Que homem é capaz de fazer essas atrocidades?”
O velho esmurrou a
mesa com os dois punhos antes que ela pudesse soltar mais uma única palavra. A
mãe de Monica soltou um pequeno grito, uma garrafa de vinho virou e esparramou
o líquido na toalha branca, o que fez John pensar em sangue derramado em um
amontoado de folhas podres. Os convidados não sabiam para onde olhar; no outro
cômodo, um bebê começou a chorar e uma mãe pediu licença da mesa de reunião.
Apenas uma chama viva naquela casa havia: os olhos de um homem que admirava a
força de um soldado determinado.
“Atrocidades?” Ele
tentou se acalmar em vão e gritou a mesma palavra, cuspindo gotas de saliva que
se misturavam ao vinho derramado: “Atrocidades?
Ele estava em uma situação de vida ou morte! Você sabe o que ficar cercado por
inimigos e lutar para viver, sem saber se verá a próxima lua ou até mesmo até a
próxima refeição?”
“Você sabe?” Ela
retorquiu em um tom desafiador.
O velho desabou na
cadeira, reprimindo rapidamente um esgar no rosto. Uma lágrima solitária caiu
de seu rosto. “Não... não é como se ele gostava do que fazia. Apenas entendia a
situação em que estava. Um soldado, quando perdido em território hostil, tem
duas opições, filha: ou deixa as sombras de seu coração tomarem conta de quem
ele é ou ele se deixa abater e, na melhor das hipóteses, se torna um
prisioneiro de guerra, o que também significará sua morte na maioria das vezes.

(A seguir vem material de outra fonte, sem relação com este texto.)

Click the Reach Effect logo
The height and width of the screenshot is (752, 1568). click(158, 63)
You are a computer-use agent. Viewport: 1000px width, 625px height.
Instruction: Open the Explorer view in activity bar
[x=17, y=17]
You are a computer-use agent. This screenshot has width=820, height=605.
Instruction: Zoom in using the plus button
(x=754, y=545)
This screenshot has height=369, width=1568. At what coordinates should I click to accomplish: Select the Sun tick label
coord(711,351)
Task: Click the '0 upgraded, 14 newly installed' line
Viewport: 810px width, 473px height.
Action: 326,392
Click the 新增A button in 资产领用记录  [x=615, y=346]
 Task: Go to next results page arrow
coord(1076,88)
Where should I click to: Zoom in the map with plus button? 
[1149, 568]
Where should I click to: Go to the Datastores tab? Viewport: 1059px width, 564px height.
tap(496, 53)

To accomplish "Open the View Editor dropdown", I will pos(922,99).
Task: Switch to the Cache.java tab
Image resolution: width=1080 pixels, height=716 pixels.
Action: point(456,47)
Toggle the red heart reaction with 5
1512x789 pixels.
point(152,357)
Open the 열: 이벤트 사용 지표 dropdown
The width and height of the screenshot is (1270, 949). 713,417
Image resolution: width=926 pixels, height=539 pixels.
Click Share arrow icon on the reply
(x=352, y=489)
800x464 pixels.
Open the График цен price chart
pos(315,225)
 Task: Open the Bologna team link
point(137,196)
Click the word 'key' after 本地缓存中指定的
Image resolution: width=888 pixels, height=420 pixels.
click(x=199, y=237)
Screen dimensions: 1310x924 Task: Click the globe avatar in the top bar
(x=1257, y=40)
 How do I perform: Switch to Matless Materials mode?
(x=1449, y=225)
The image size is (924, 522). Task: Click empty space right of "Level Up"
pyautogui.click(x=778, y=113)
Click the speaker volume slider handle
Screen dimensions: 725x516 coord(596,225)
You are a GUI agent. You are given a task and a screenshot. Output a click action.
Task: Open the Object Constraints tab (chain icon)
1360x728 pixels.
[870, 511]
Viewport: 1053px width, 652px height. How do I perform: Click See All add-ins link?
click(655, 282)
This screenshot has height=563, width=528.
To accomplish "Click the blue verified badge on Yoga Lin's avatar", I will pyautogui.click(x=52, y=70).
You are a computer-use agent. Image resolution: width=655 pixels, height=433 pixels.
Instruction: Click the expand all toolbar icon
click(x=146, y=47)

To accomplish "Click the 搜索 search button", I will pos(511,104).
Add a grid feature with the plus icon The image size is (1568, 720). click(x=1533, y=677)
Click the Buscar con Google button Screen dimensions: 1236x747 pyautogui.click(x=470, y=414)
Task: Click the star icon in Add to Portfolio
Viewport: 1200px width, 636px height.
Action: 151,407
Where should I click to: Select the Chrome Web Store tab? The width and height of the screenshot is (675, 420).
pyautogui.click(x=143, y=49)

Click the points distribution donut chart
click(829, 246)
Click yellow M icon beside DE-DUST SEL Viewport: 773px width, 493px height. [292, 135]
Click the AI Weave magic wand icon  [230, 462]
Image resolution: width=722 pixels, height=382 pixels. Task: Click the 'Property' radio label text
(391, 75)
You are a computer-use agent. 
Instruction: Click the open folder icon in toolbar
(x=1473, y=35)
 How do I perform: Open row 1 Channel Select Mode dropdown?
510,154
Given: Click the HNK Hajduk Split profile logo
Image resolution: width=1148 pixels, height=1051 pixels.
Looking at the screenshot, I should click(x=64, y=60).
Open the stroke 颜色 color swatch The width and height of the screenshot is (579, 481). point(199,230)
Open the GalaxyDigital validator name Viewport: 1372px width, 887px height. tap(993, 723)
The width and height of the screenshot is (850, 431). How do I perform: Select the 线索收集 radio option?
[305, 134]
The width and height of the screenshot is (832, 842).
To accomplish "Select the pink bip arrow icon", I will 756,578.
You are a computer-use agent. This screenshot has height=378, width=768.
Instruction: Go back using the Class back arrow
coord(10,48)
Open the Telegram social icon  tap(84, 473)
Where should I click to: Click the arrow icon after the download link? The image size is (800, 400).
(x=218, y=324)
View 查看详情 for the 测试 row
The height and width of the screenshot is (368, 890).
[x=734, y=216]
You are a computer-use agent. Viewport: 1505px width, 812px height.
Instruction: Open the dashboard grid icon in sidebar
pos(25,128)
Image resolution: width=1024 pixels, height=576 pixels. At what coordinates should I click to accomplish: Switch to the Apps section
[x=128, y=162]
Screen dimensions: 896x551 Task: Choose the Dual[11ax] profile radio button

Ele lutou, isso é um fato, puro e simples. E me orgulho disso, você deveria
também.” Desvirou uma taça e a encheu de vinho. Dois longos goles lavaram sua
garganta cansada.
O cérebro de
Jonathan lutava para organizar o saber fragmentado que tinha sobre história.
Deus, como era ignorante!
“Ele escreveu para
seu bisavô, Monica. Pouco antes de morrer, talvez no último momento de calmaria
em que fora poupado dos terrores da guerra. Ele dizia que olhava para os
mortos, via os olhos abertos, sem vida, sem enxergar a beleza do bosque que os
cercava. Pensou em quantas irmãs iriam chorar sobre o corpo dos valentes
irmãos, de quantas crianças ele tinha roubado a chance de nascer. Por fim, se
perguntou quantos amigos teria feito entre os mortos, fosse outra a situação.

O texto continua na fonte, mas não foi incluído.